Fig. 3 Example of the image during video analysis. Tracking from the appearance of the caudal fin as a target point to its disappearance on the window surface.
Fig.4 Boxplots for distance traveled and time spent by observed individuals based on video analysis
The figure shows that both travel distance and time spent are significantly greater for the blue light. Surprisingly, the results for the white light color were lower than those for the green and red colors. This suggests that the blue color not only attracts more fish, but also increases their activity and is more attached to the light.
These results indicate that light color not only affects fish attracting effects, but also affects their behavior. These features are naturally expected to differ among fish species. Therefore, when considering a specific fishery, new ideas for preventing bycatch using light may emerge with regard to the species we want to catch or release.

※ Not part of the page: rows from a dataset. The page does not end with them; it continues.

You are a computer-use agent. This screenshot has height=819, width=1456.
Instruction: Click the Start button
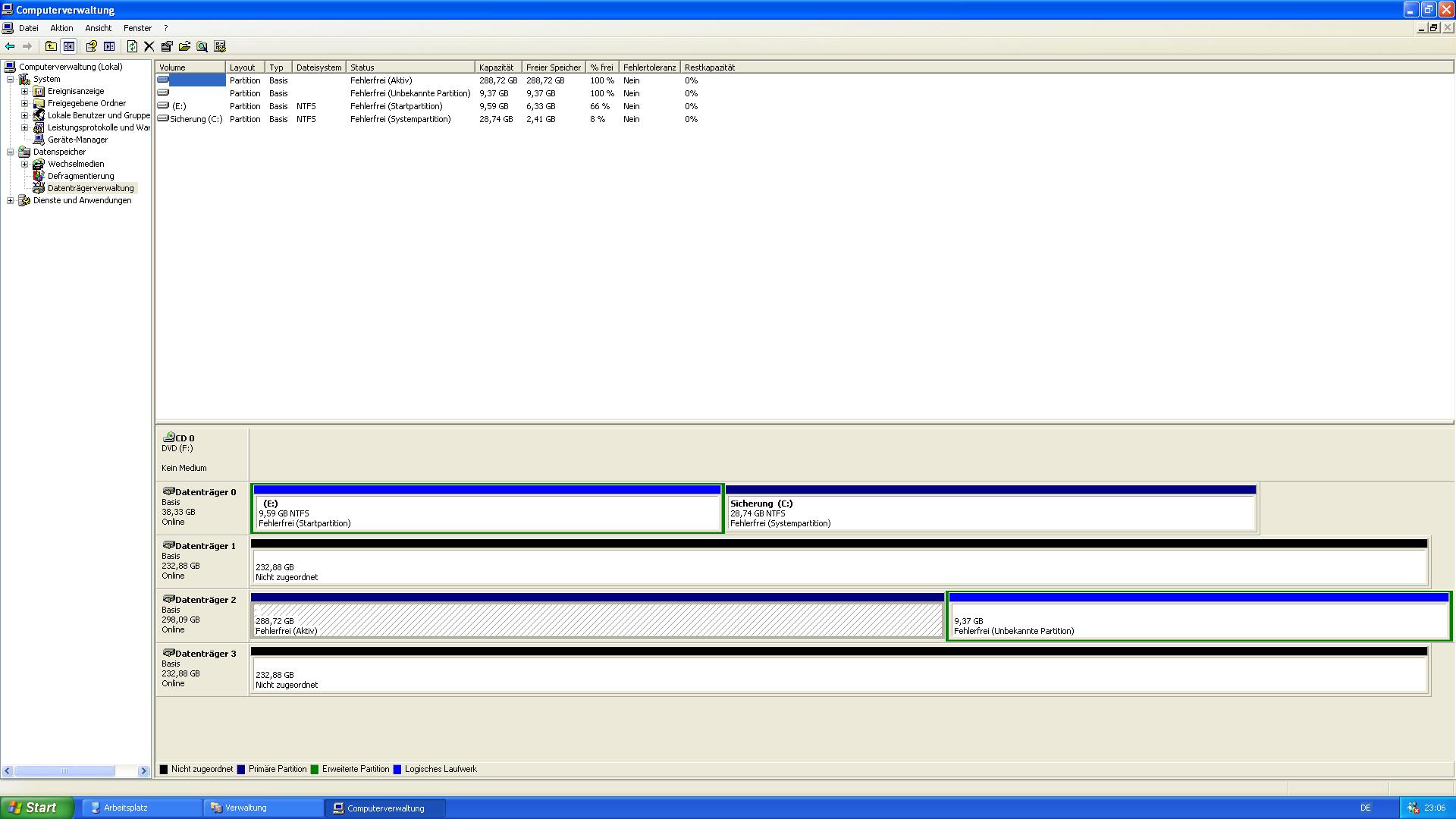click(x=36, y=808)
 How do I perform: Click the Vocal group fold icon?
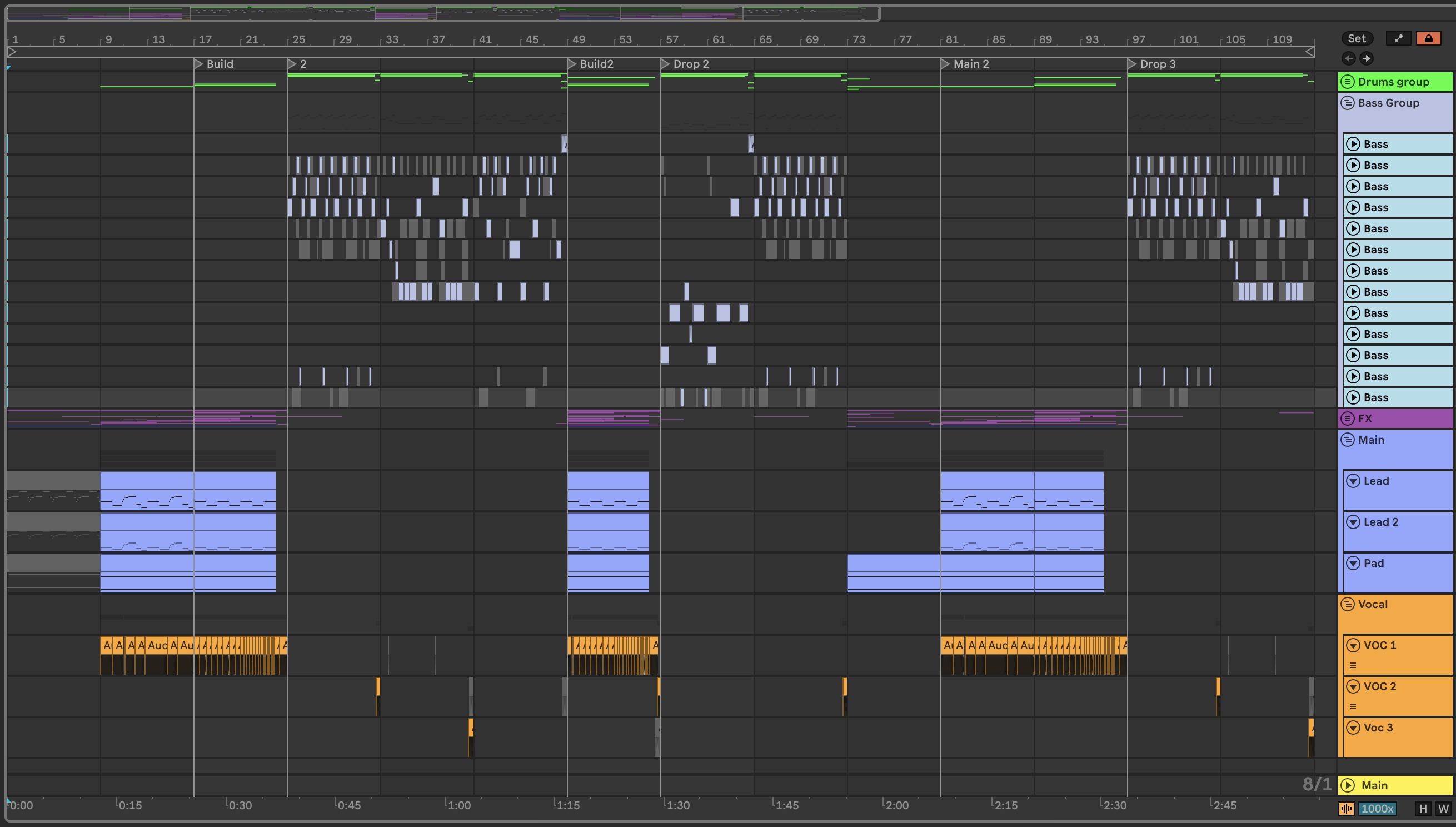click(1348, 604)
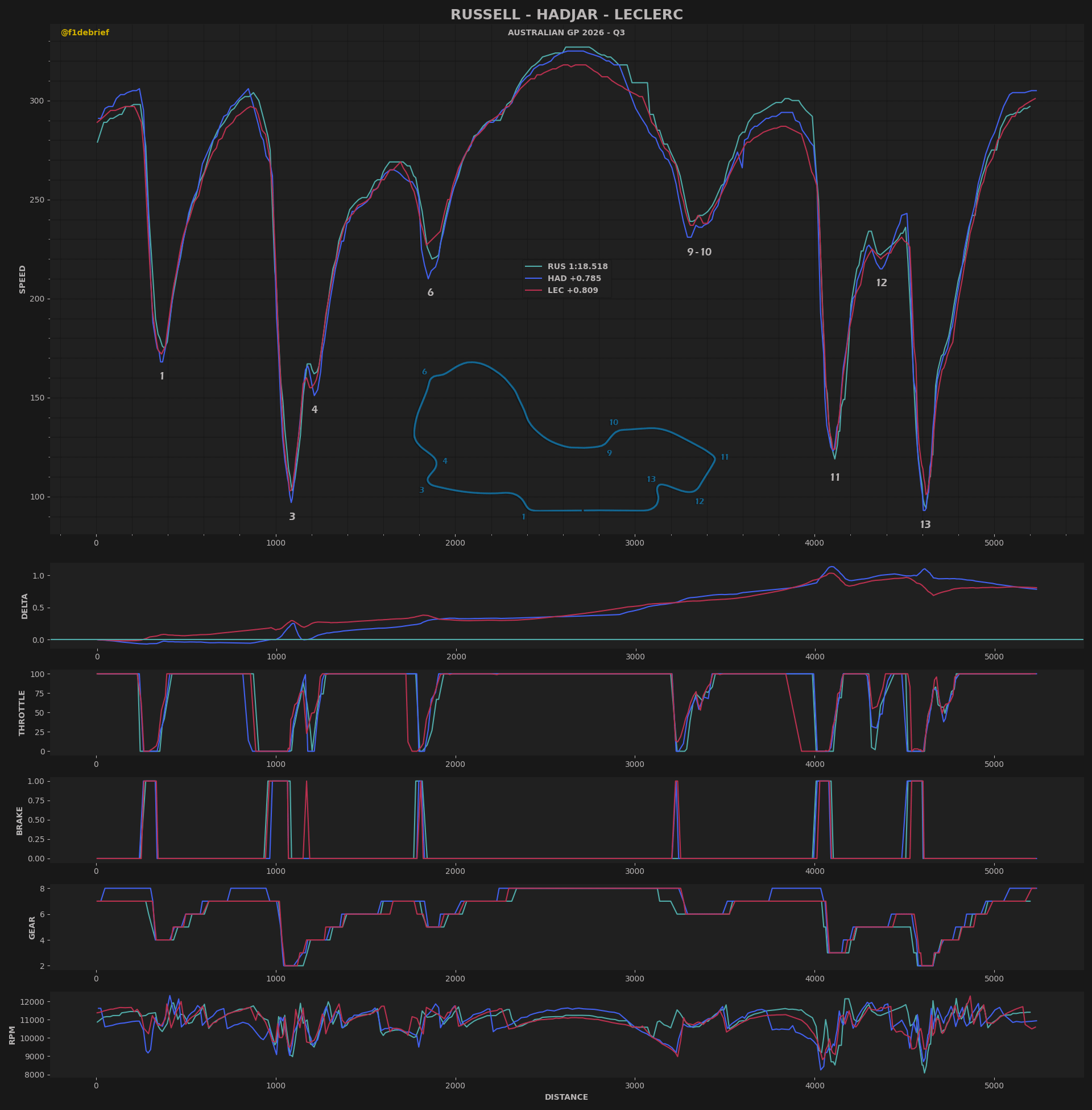Click the @f1debrief watermark handle
The width and height of the screenshot is (1092, 1110).
pyautogui.click(x=85, y=32)
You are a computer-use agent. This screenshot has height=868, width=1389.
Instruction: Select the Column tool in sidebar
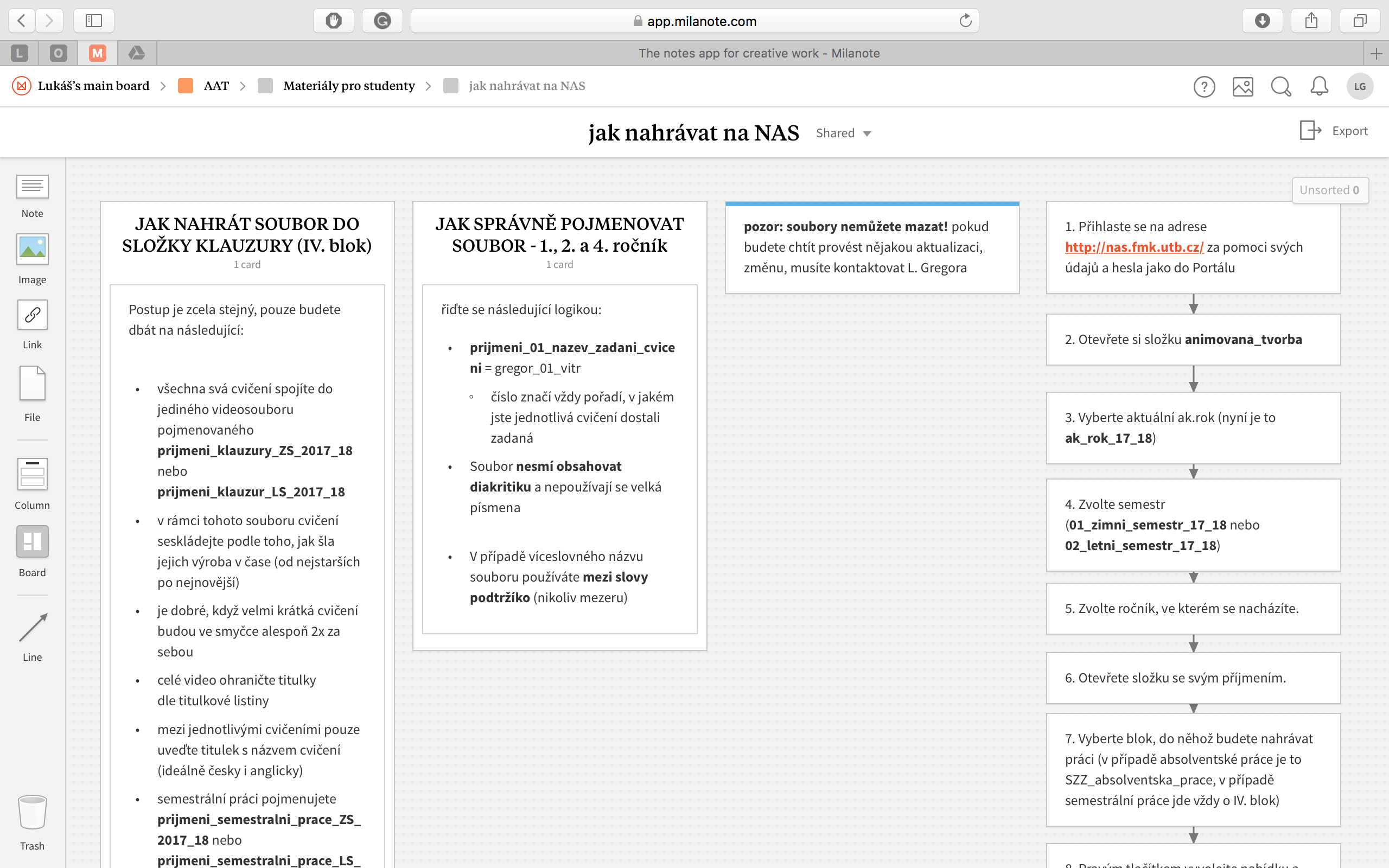click(x=32, y=474)
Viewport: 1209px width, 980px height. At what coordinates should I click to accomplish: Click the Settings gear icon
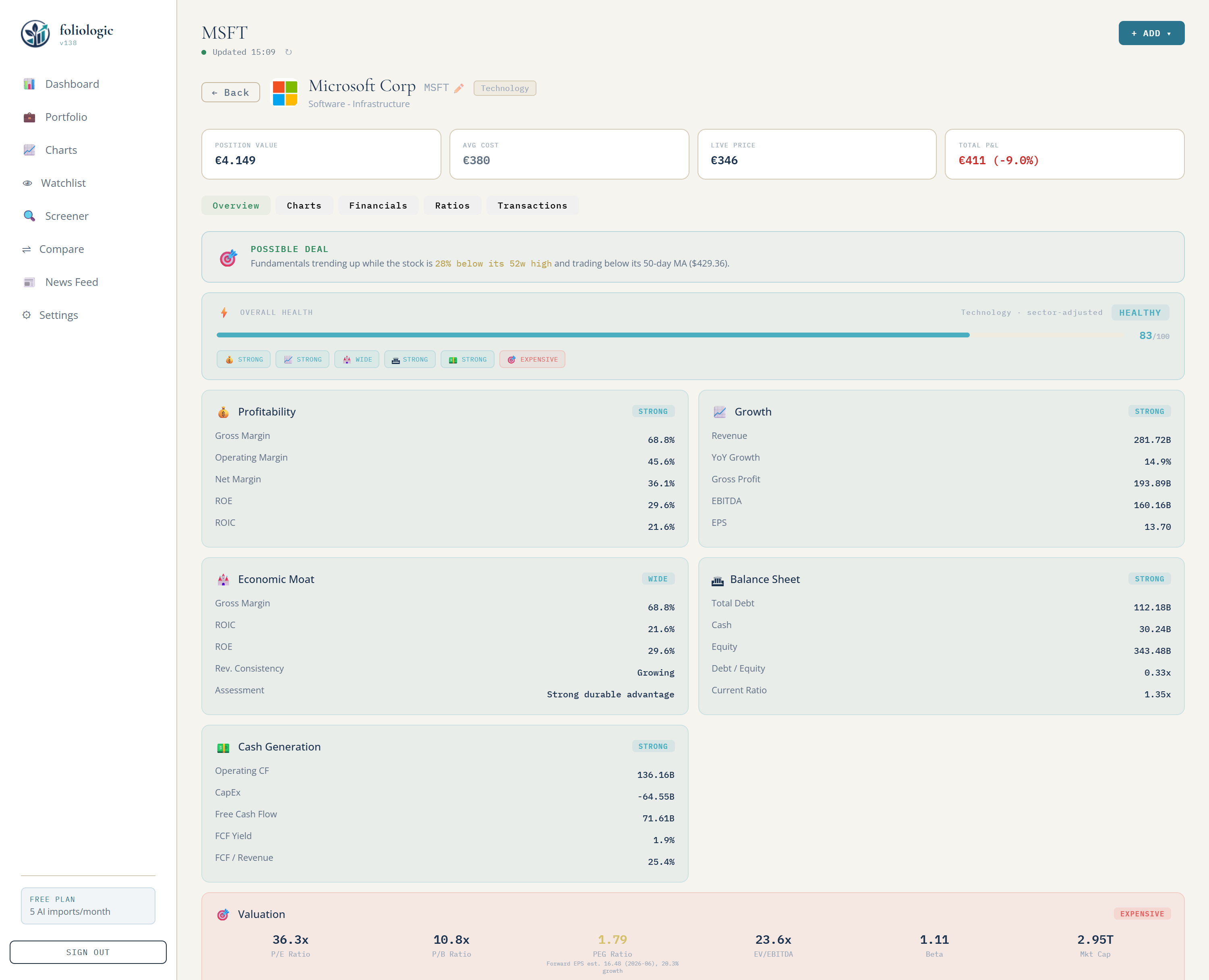click(27, 315)
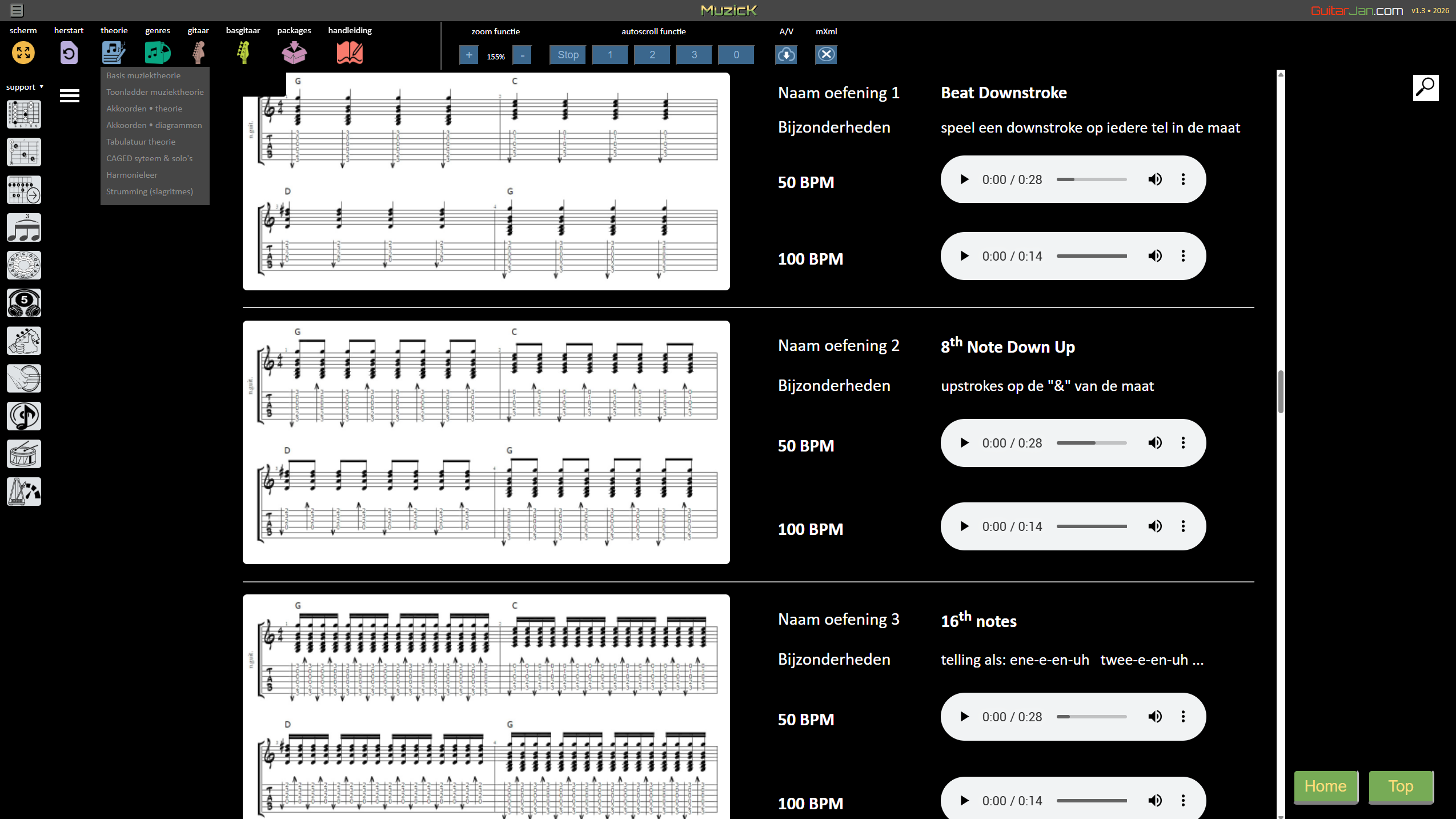Click the fullscreen scherm icon

[x=23, y=53]
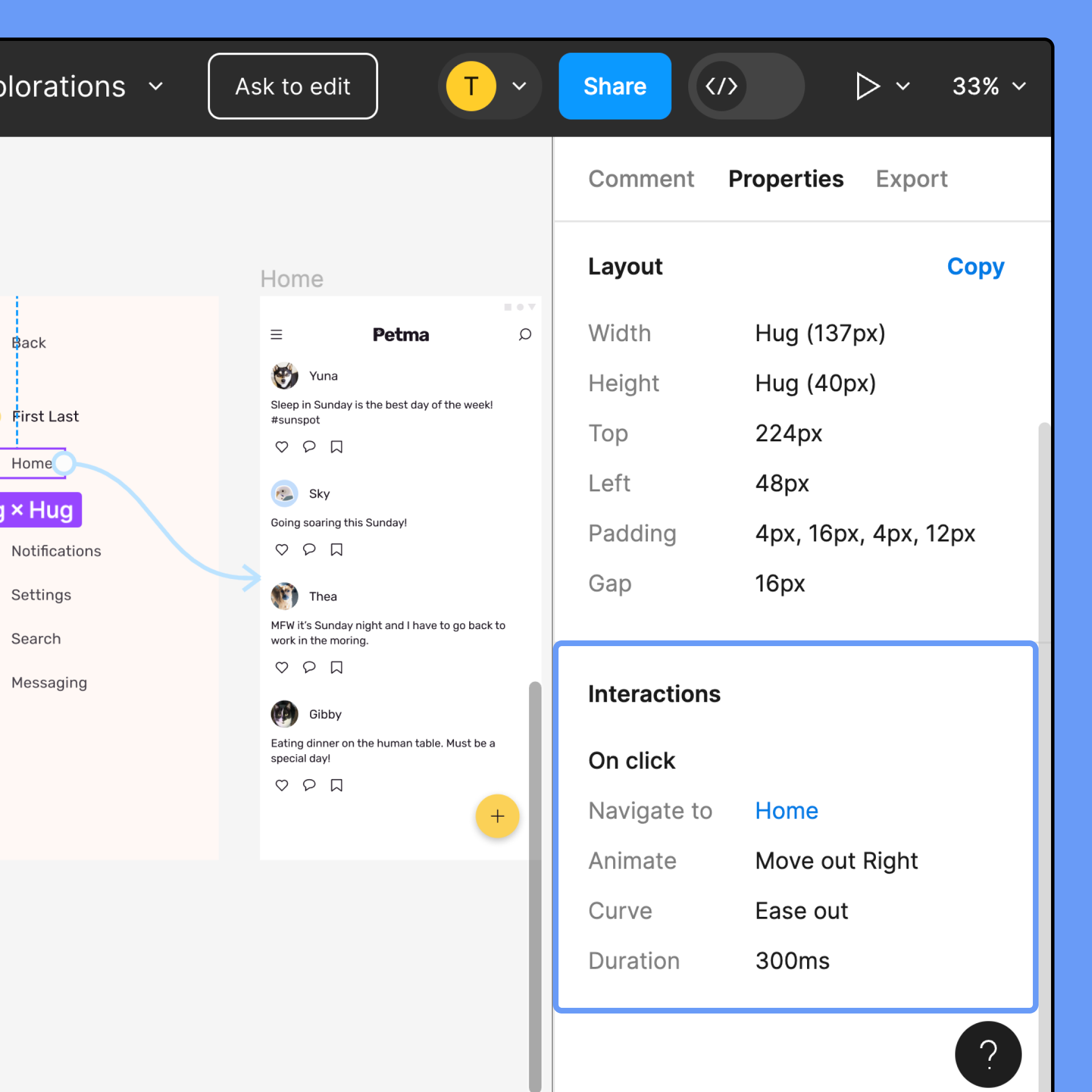Click the blue Share button
Image resolution: width=1092 pixels, height=1092 pixels.
tap(615, 86)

The above contents are excerpted and modified from the following research reports.
田内葉子・藤森康澄・清水晋・片倉靖次, 屋外・屋内実験におけるLED光照射時のエゾメバル(Sebastes taczanowskii)の行動, The 2019 autumn meeting of the Japanese Society of Fisheries Science (Fukui Prefectural University), 2019.
Supplement: Improving Efficiency of Analysis
Video analysis requires a great deal of effort and time. Therefore, we are currently conducting research on automatic population counting. The following is an example.
Upper left: original image, upper right: conversion to grayscale, lower right: after conversion, background difference of video is taken and contour extraction is performed.